▶ EXERCISE AIM: Below are the records; count the lines that include the string "Switch" and give only that number.
== Segment start ==
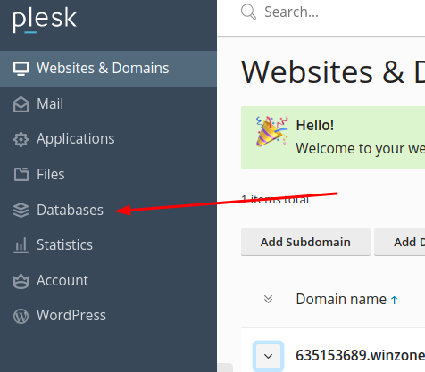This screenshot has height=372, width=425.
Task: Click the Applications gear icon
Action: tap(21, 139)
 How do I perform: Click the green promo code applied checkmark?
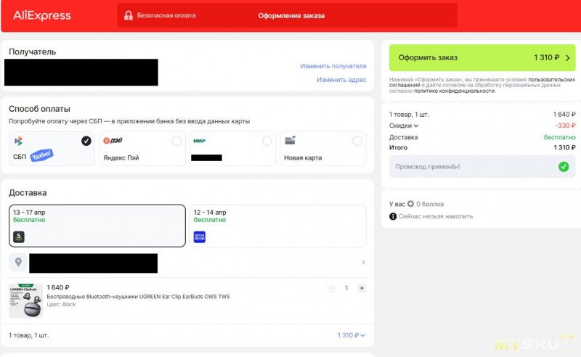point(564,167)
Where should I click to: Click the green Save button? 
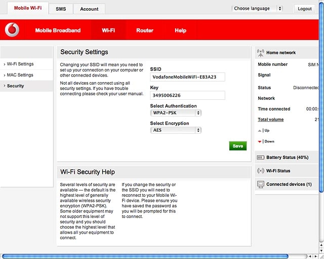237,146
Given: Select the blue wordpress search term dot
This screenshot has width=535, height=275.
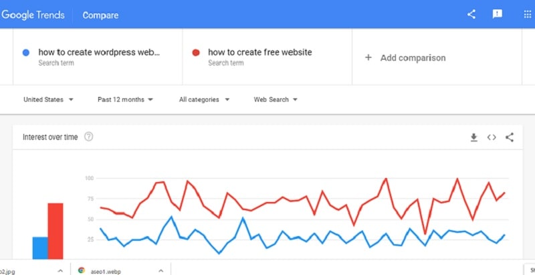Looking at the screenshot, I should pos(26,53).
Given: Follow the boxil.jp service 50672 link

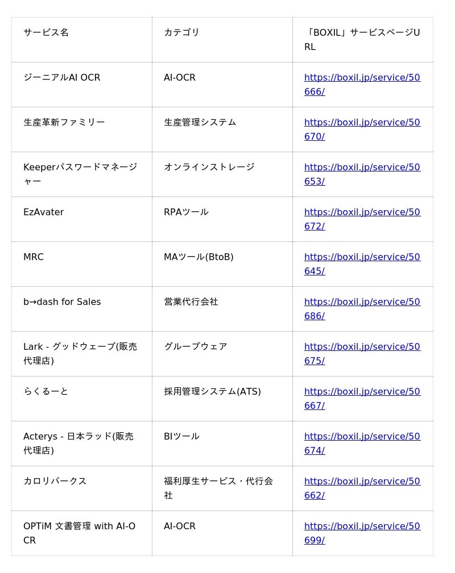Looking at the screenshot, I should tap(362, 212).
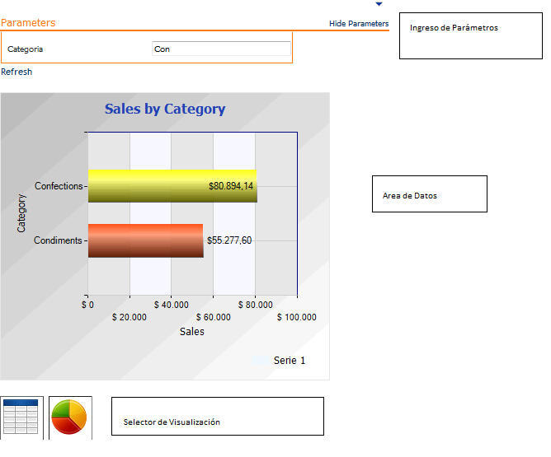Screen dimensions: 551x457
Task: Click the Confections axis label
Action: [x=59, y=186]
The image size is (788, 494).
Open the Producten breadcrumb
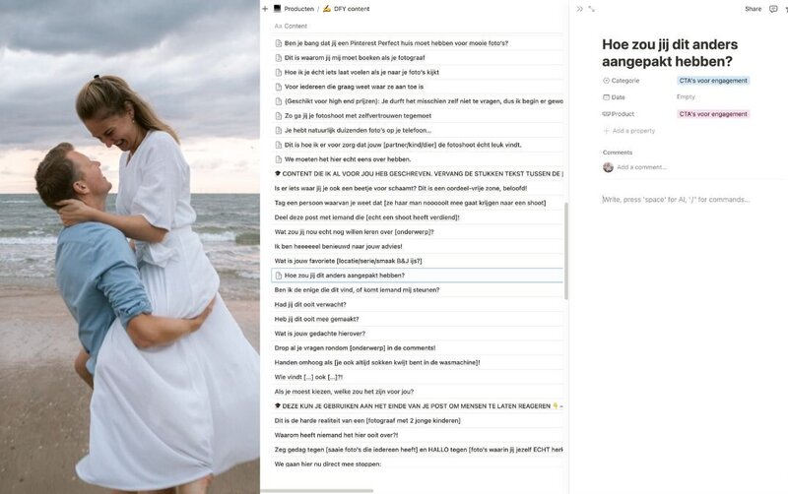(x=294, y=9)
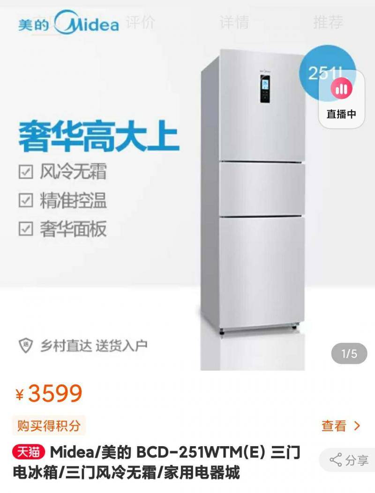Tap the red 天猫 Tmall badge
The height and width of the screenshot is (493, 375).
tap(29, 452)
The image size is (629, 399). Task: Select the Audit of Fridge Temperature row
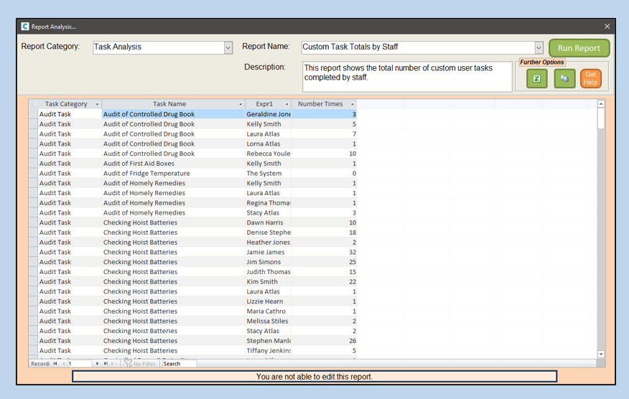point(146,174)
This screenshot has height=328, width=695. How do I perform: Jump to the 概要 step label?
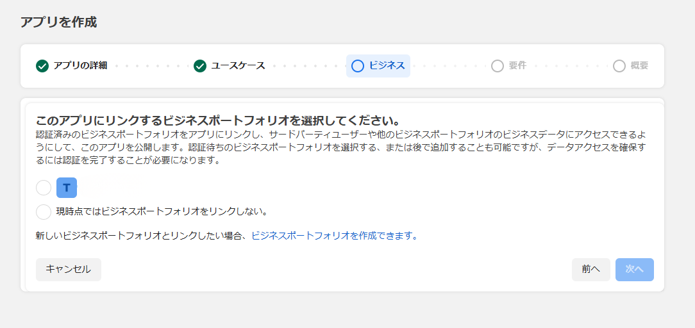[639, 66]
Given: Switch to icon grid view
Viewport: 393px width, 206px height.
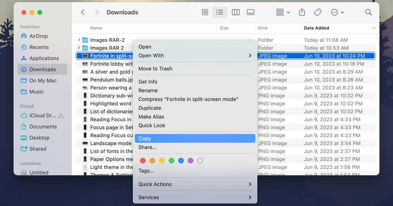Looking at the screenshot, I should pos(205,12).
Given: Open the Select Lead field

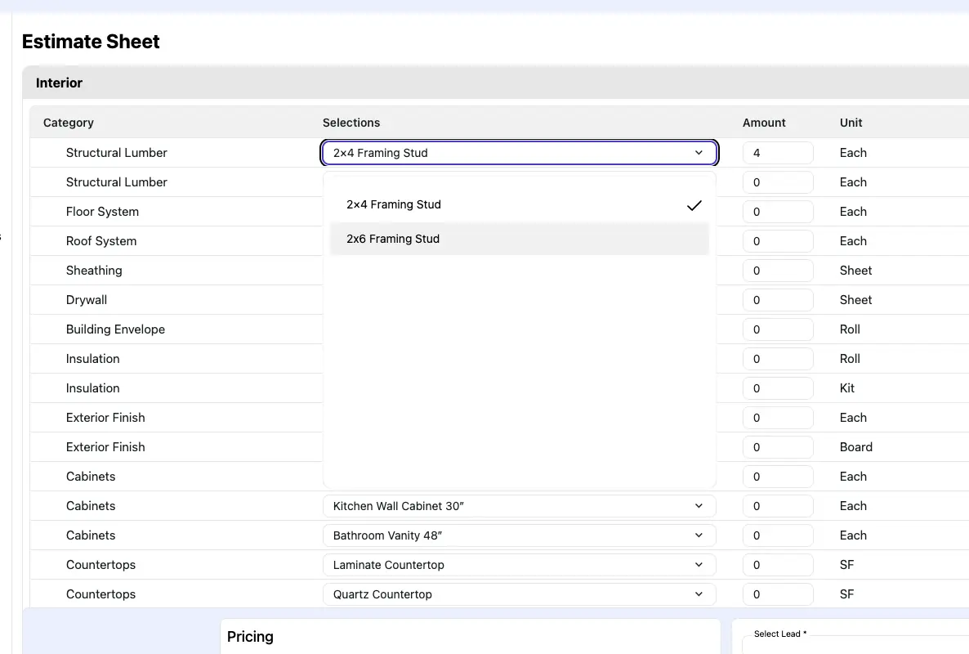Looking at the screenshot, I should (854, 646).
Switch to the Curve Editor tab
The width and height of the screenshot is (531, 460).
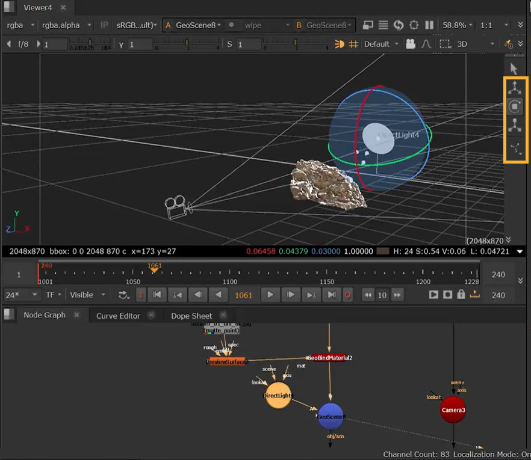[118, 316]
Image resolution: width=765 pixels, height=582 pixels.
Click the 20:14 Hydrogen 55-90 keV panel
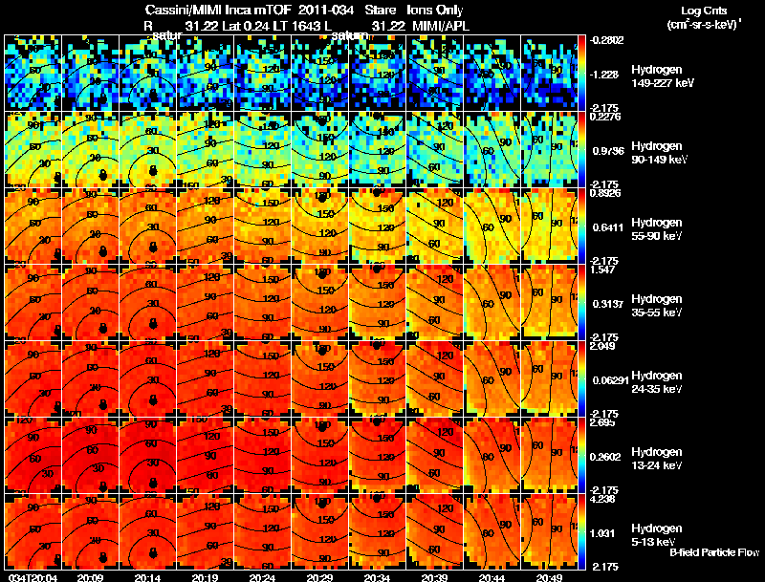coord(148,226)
== Segment end ==
▶ ANSWER TO THIS EXERCISE: 2